Data for review

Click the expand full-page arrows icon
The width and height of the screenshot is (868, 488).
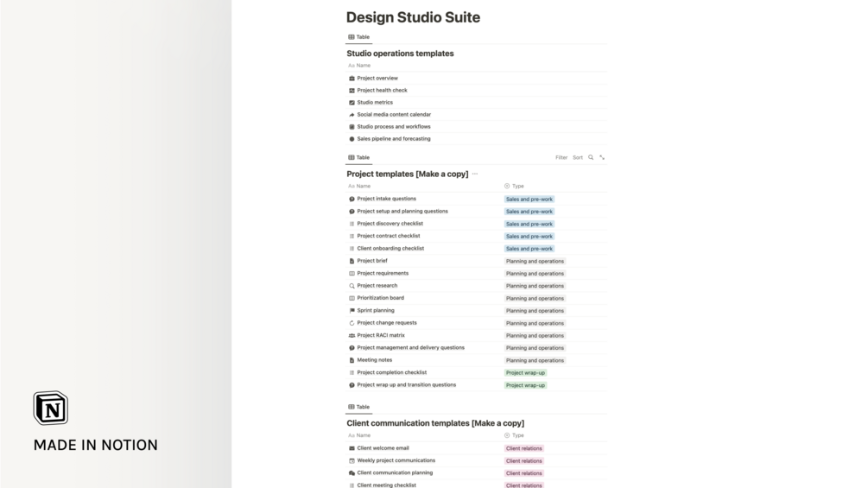602,157
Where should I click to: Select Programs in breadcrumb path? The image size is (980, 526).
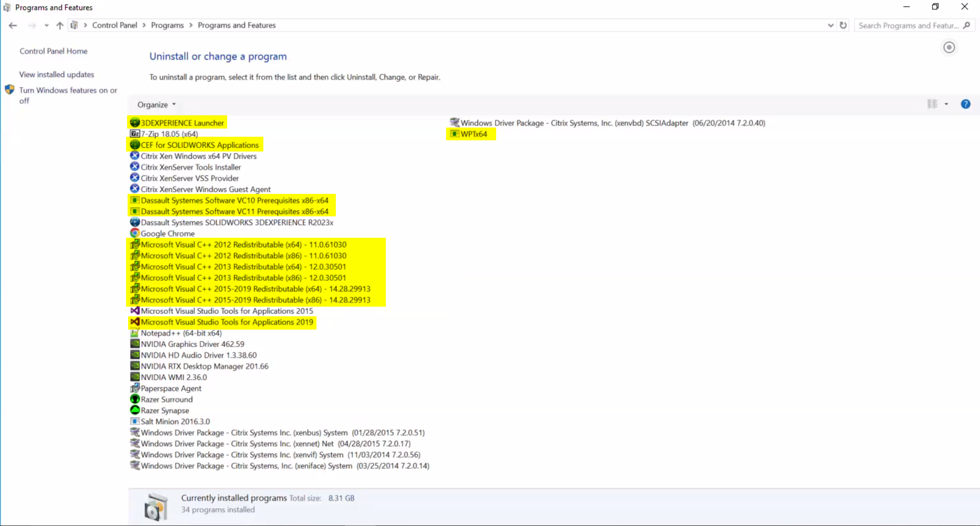pyautogui.click(x=167, y=25)
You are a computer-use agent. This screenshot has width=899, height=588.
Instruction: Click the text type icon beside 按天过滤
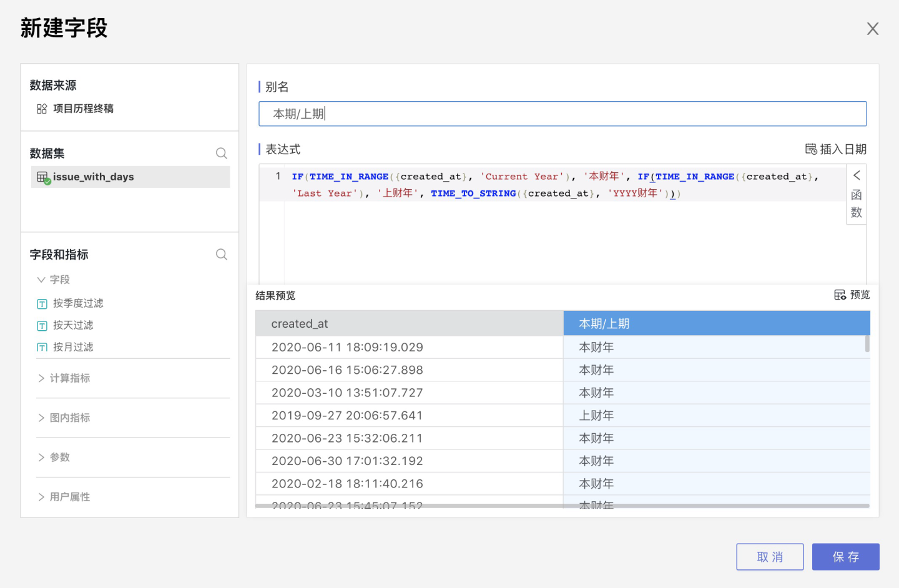click(42, 326)
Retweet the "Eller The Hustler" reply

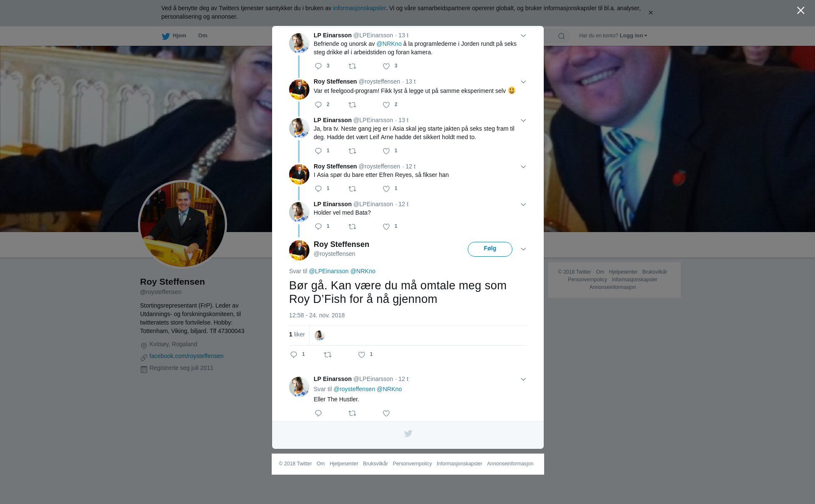[x=352, y=413]
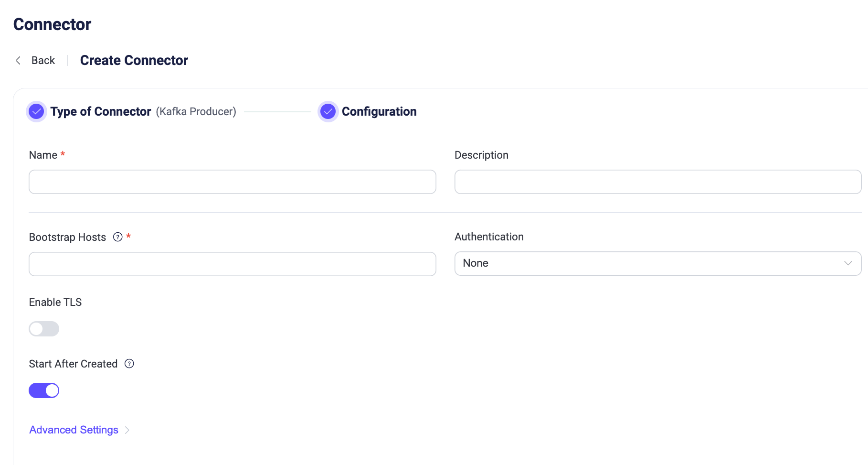
Task: Click the Advanced Settings link text
Action: [x=74, y=430]
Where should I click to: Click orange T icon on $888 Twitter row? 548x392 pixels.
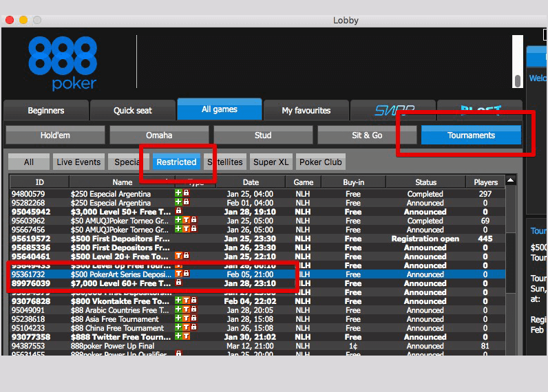186,337
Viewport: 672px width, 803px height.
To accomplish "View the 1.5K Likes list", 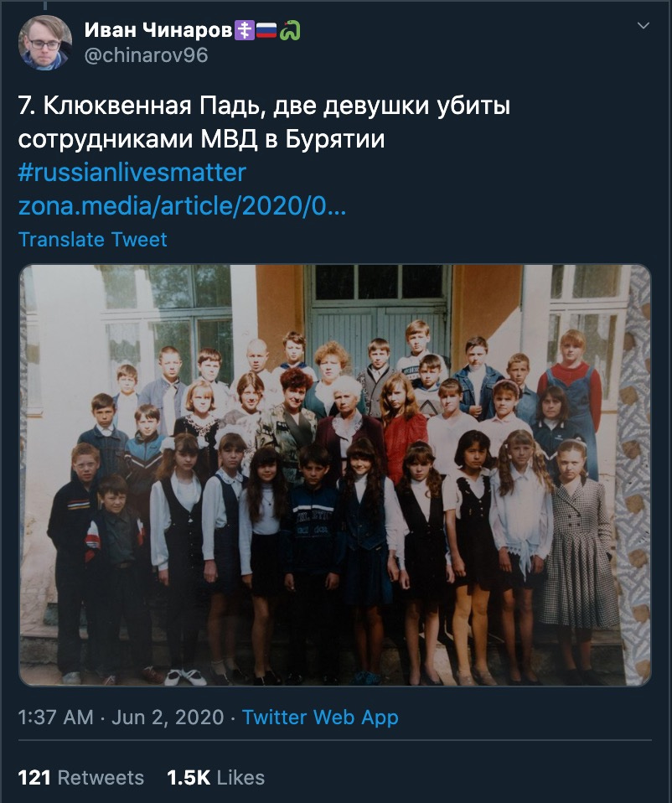I will click(215, 777).
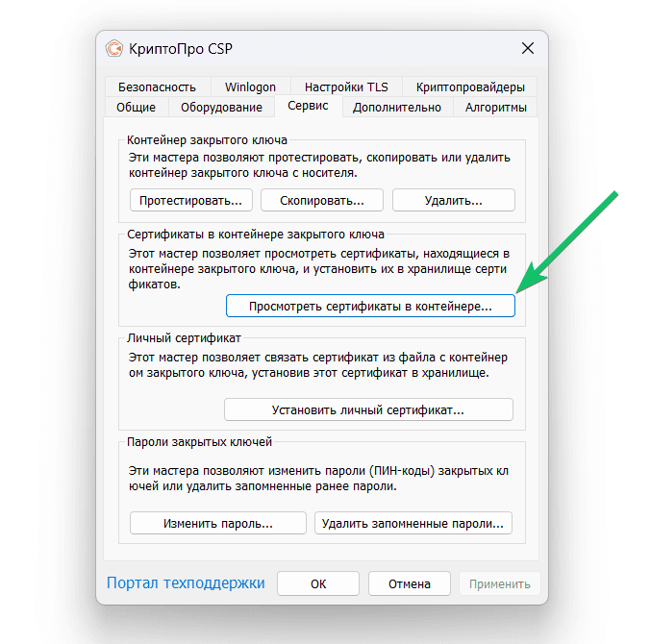
Task: Open the Дополнительно tab
Action: [397, 108]
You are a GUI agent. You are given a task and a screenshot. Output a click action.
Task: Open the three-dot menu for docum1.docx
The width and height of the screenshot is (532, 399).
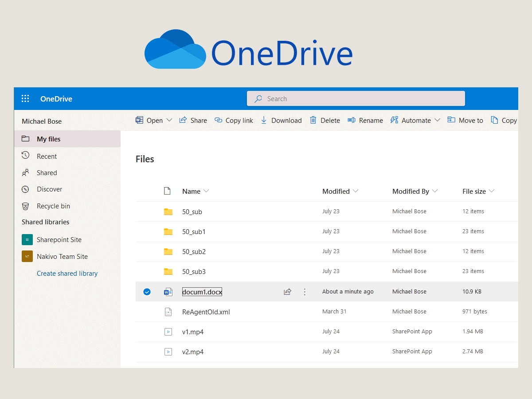tap(305, 292)
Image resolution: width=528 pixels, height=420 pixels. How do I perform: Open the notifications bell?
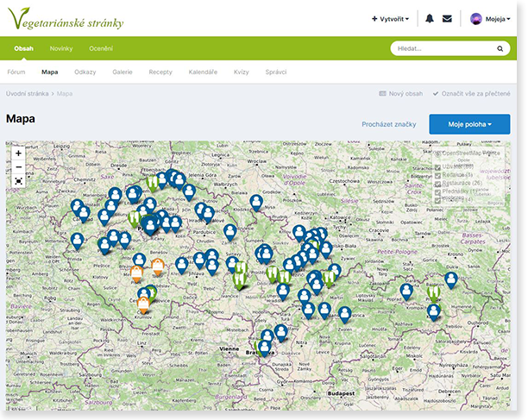(430, 18)
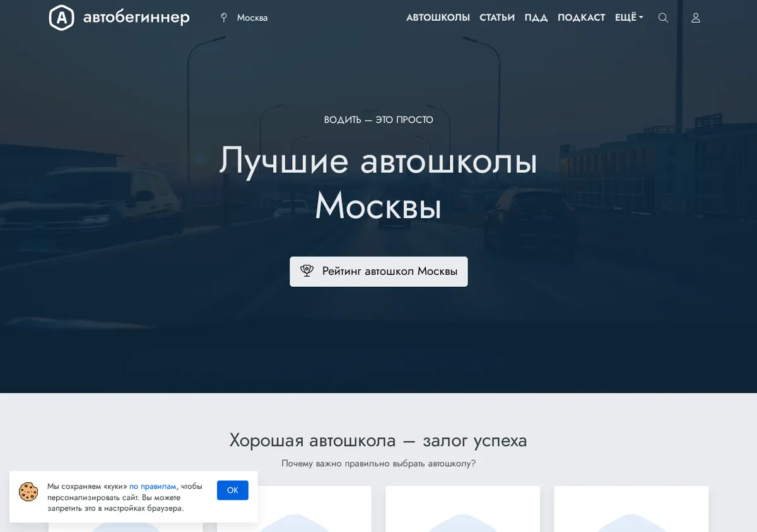Click the cookie icon in the notice

point(28,492)
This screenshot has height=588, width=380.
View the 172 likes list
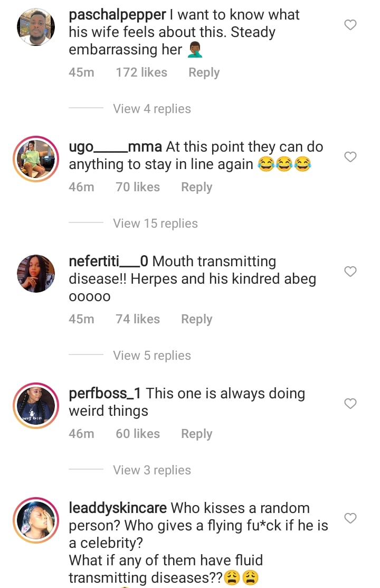coord(141,72)
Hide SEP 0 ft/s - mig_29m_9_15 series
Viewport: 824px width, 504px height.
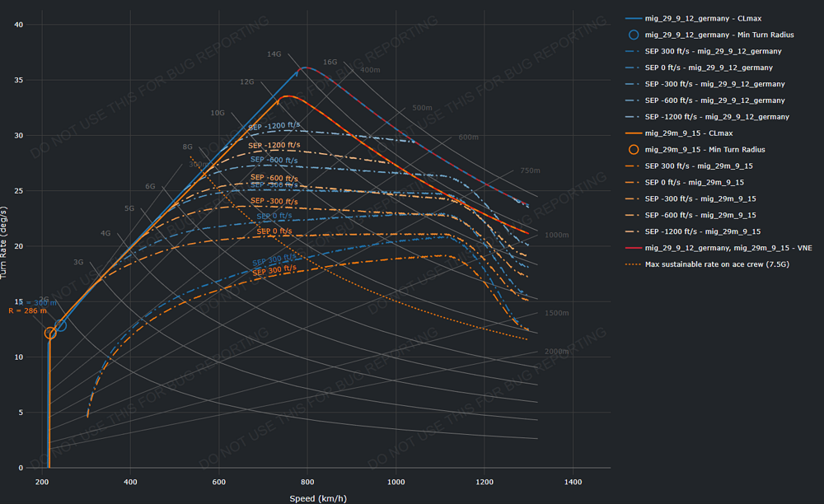pos(696,183)
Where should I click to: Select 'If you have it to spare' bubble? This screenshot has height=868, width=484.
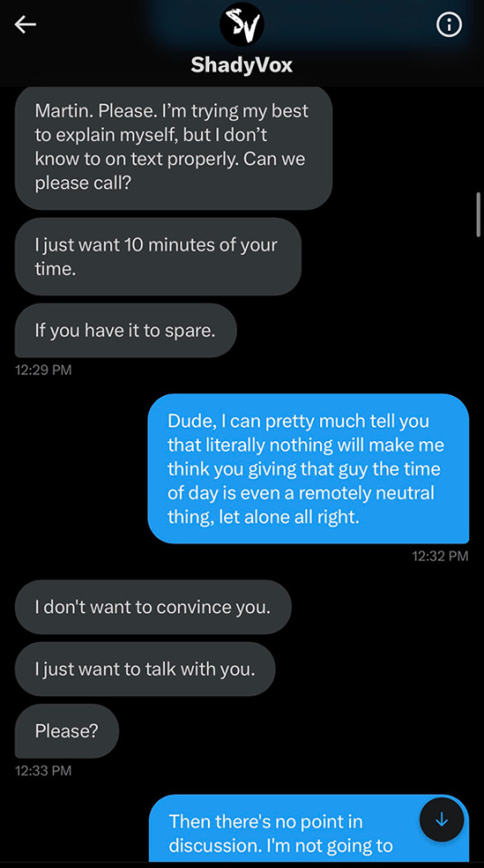pyautogui.click(x=126, y=331)
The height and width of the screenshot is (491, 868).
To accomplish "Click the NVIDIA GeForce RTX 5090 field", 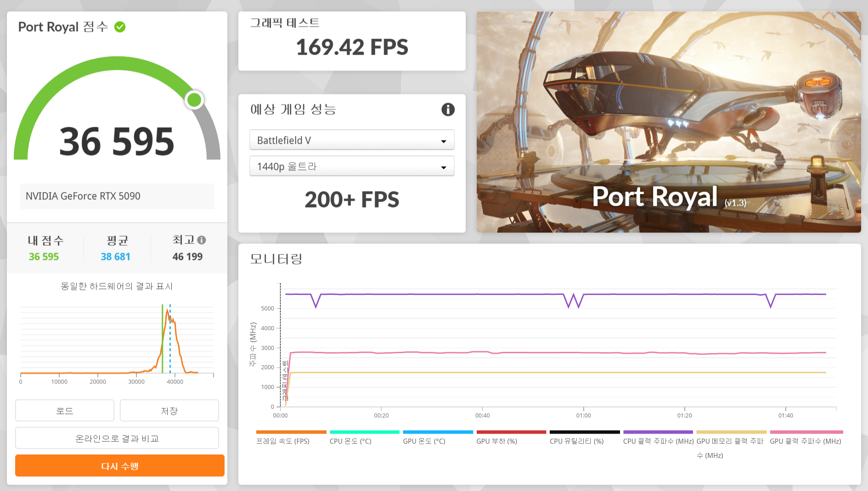I will click(x=117, y=196).
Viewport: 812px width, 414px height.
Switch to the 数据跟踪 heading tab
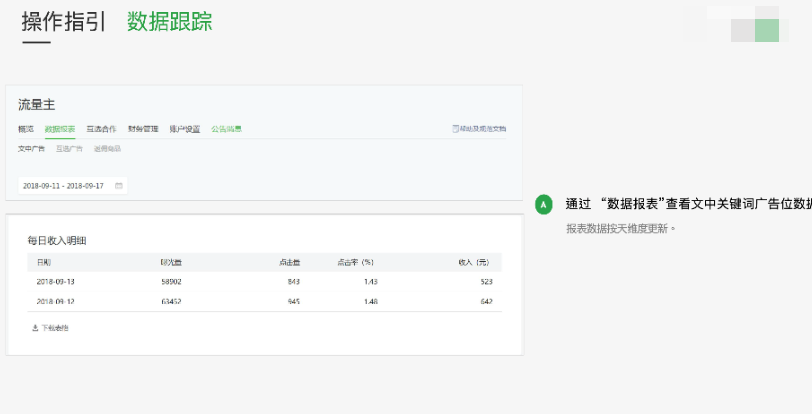(169, 22)
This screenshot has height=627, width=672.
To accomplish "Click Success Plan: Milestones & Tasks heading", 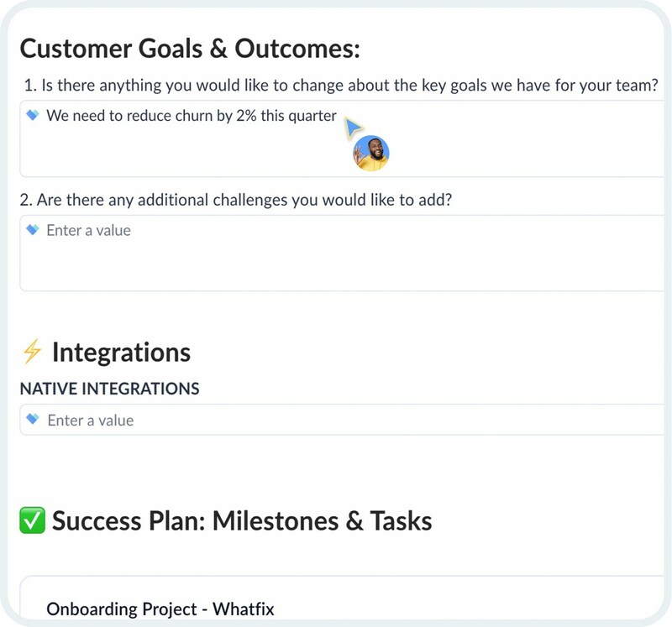I will coord(242,521).
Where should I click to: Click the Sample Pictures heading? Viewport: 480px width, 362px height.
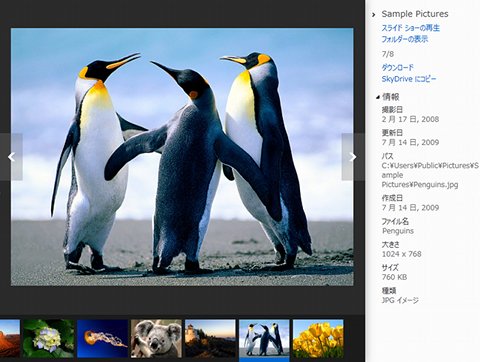(415, 14)
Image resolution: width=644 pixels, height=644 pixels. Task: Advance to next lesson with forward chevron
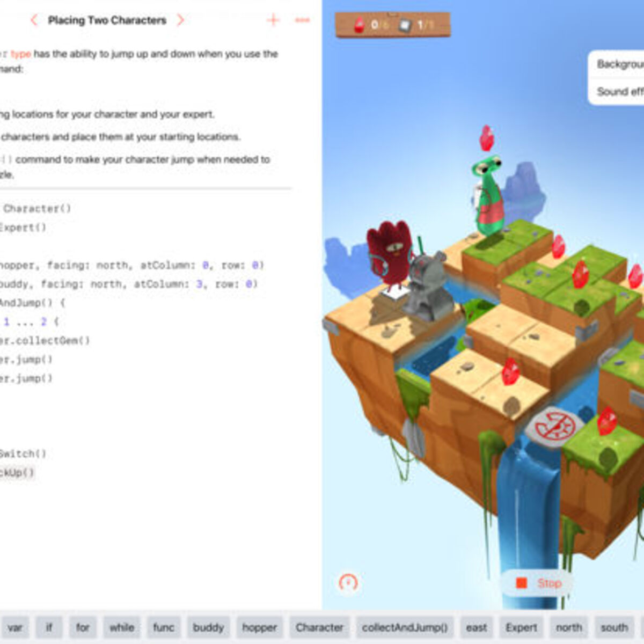[181, 20]
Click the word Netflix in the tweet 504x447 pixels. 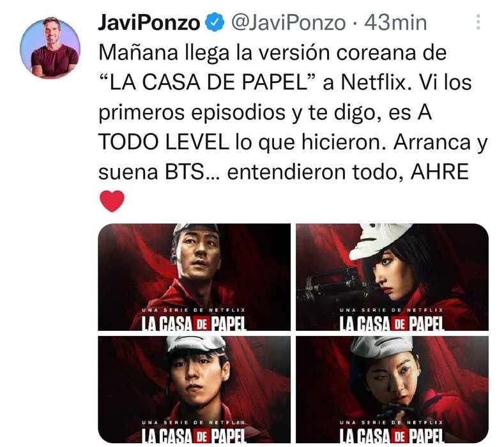[x=373, y=82]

Exercise goal
Every line that holds the word "agent" should be copied from the records.

Answer space
You are a computer-use agent. This screenshot has width=899, height=588.
You are a GUI agent. You are given a task and a screenshot. Output a click action.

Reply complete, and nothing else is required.